NASA NPR 8000.4 REV C
Agency Risk Management Procedural Requirements
Publication Date: | 19 April 2022 |
Status: | active |
Page Count: | 48 |
scope:
Applicability
a. This directive is applicable to NASA Headquarters and NASA Centers, including Component Facilities and Technical and Service Support Centers. This directive applies to Jet Propulsion Laboratory (a Federally-Funded Research and Development Center), other contractors, recipients of grants, cooperative agreements, or other agreements only to the extent specified or referenced in the applicable contracts, grants, or agreements.
b. This directive applies to all Agency activities, including new and existing programs and projects that provide aeronautics and space products or capabilities, i.e., flight and ground systems, technologies, and operations for aeronautics and space.
c. In this directive, all mandatory actions (i.e., requirements) are denoted by statements containing the term "shall". The terms "may" denotes a discretionary privilege or permission, "can" denotes statements of possibility or capability, "should" denotes a good practice and is recommended, but not required, "will" denotes expected outcome, and "are/is" denotes descriptive material.
d. Where conflicts exist between provisions of this directive and Federal statutes or regulations, or higher-level NASA directives, those statutes, regulations, and higher-level NASA directives take precedence.

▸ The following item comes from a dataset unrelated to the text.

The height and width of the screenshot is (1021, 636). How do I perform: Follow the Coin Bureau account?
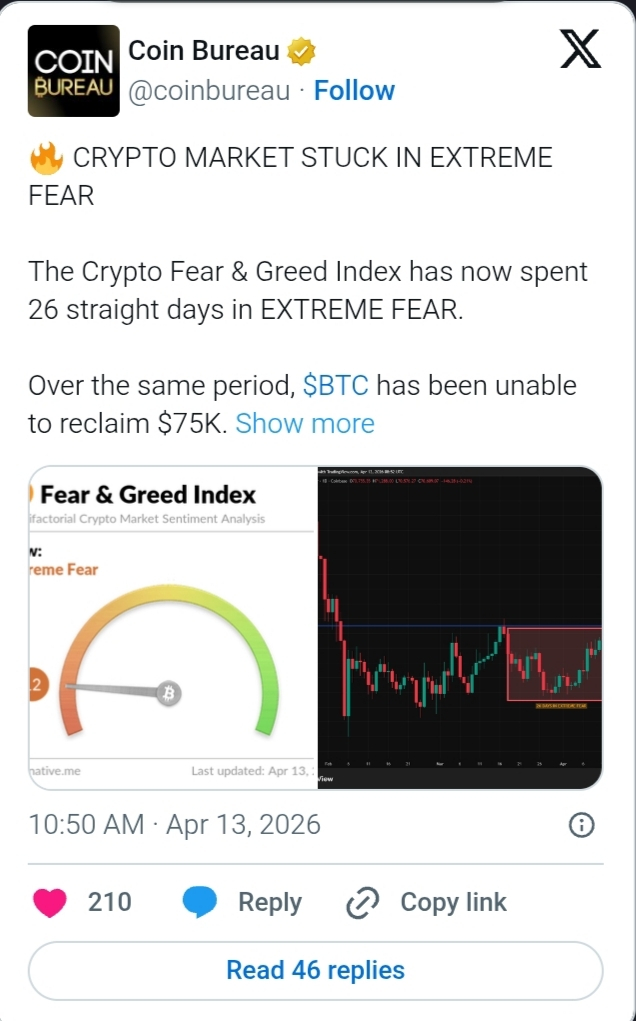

e. In this directive, all document citations are assumed to be the latest version unless otherwise noted. Use of more recent versions of cited documents may be authorized by the responsible Institutional and Technical Authorities.
f. In this directive, documents categorized as authority, applicable, or reference documents may be cited as a different categorization, which characterizes its function in relation to the specific context.
Purpose
a. This directive provides the requirements for risk management for the Agency, its institutions, and its programs and projects as required by NPD 1000.0, Governance and Strategic Management Handbook; NPD 7120.4, NASA Engineering and Program/Project Management Policy; NPD 8700.1, NASA Policy for Safety and Mission Success, and other Agency directives. Risk management includes two complementary processes: Risk-Informed Decision Making (RIDM) and Continuous Risk Management (CRM).
b. This directive establishes requirements applicable to all levels of the Agency's organizational hierarchy. It provides a framework that integrates the RIDM and CRM processes across levels. It requires formal processes for risk acceptance and accountability that are clear, transparent, and definitive. This directive also establishes the roles, responsibilities, and authority to execute the defined requirements Agency-wide. It builds on the principle that program, project, and institutional requirements are directly coupled to Agency strategic goals and applies this principle to risk management processes within all Agency organizations at a level of rigor that is commensurate with the stakes and complexity of the decision situation that is being addressed.
c. The implementation of these requirements leads to a risk management approach that is coherent across the Agency in that (a) it applies to all Agency strategic goals and the objectives and requirements that derive from them, (b) it addresses all sources of risk, whether of a random or an intentional and adversarial nature, that originate internally or externally to NASA, (c) all risks are considered collectively during decision-making, and (d) risk management activities are coordinated horizontally and vertically, across and within programs, projects, and institutions, to ensure timely identification of cross-cutting risks and balanced management of risks Agency wide.
d. This directive contains requirements for risk management. Detailed explanations, descriptions, and technical guidance are provided in associated handbooks, including NASA/SP-2011-3422, the NASA Risk Management Handbook (Reference D.1).